Concerns among the public is that Mbeki’s judgement and behaviour have become increasingly erratic. Johnson cites a recent public gathering at which Mbeki expressed total ignorance of “tik” – a heroin derivative widely used in the Cape that has had, according to Johnson, “massive” media coverage because it causes violent and criminal behaviour.

Johnson claims too that at a recent ANC policy conference Mbeki was told by the rank and file that they did not want him to stand for the ANC presidency, that they feared the creation of two centres of power, and yet Mbeki’s response was, in Johnson’s words, “bizarre.”

“He immediately rushed to a TV camera to express his willingness to continue if the people twisted his arm to do so,” claims Johnson.

Mbeki’s political style has been characterised by “paranoia,” remarks Johnson, “casting himself as a victim, accusing other of ‘hidden agenda’s.'”

Apart from Mbeki’s peculiar stance on AIDS, his siding with Zimbabwe’s President Robert Mugabe is, observers Johnson, “based on a conspiracy theory: that Western imperialists are trying to overthrow radical regimes in the region and if Zimbabwe ‘fell’, South Africa would be next.

Such policy stances have earned him the reputation as not only paranoid “accentuated by a streak of narcissism,” claims Johnson.

Johnson sumarises Mbeki: “Mr Mbeki sees himself as a major intellectual figure, towering above the rest of his party – and there was never a shortage of sycophants to confirm this view. He spends hours surfing the internet, where he gleans odds and ends of (half) knowledge which he uses to second-guess AIDS scientists, unemployment statisticians, actuarial analysts and so on.

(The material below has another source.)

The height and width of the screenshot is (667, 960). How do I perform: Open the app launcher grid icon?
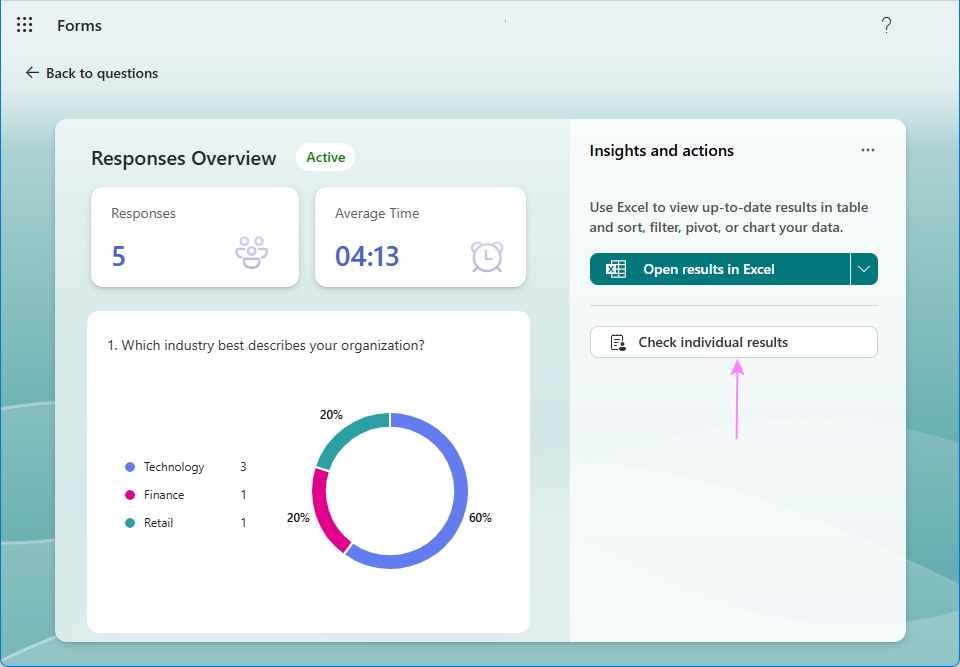pos(25,25)
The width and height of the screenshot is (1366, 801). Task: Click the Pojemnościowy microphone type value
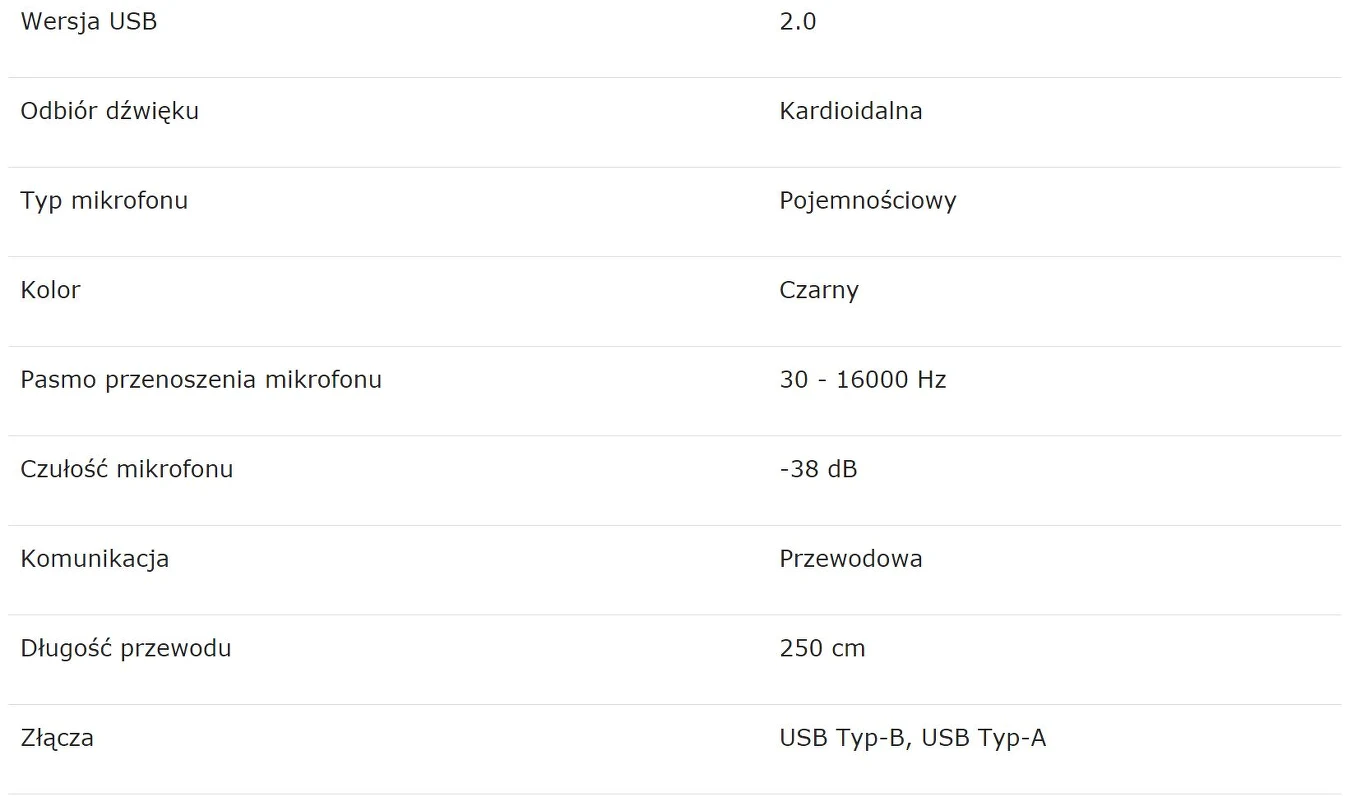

“He peppers his speeches with quotations suggesting a vast knowledge of literature, and his weekly online letter includes earnest essays on anti-colonial history from Haiti and Sudan. Typically relying on single or dubious sources, these would be full of historical howlers.

“Mr Mbeki’s aides told me that Fidel Castro was once amazed to find their boss creeping off to write these weekly lectures, protesting, reasonably enough, that he could get other people o perform such work.

Johnson goes on to consider the contest between Mbeki and Zuma. He claims Mbeki’s opponents are now so “bitterly alienated” from him that if Mbeki fails to be re-elected as ANC president next month, they could try to remove him sooner as president of the country – Mbeki is only due to stand down in 2009.

Johnson says Mbeki has offended many of his former supporters and in the process “conjured” a true paranoid nightmare: “for it is really true now that his opponents are conspiring against him, that he is cornered and that his enemies may triumph.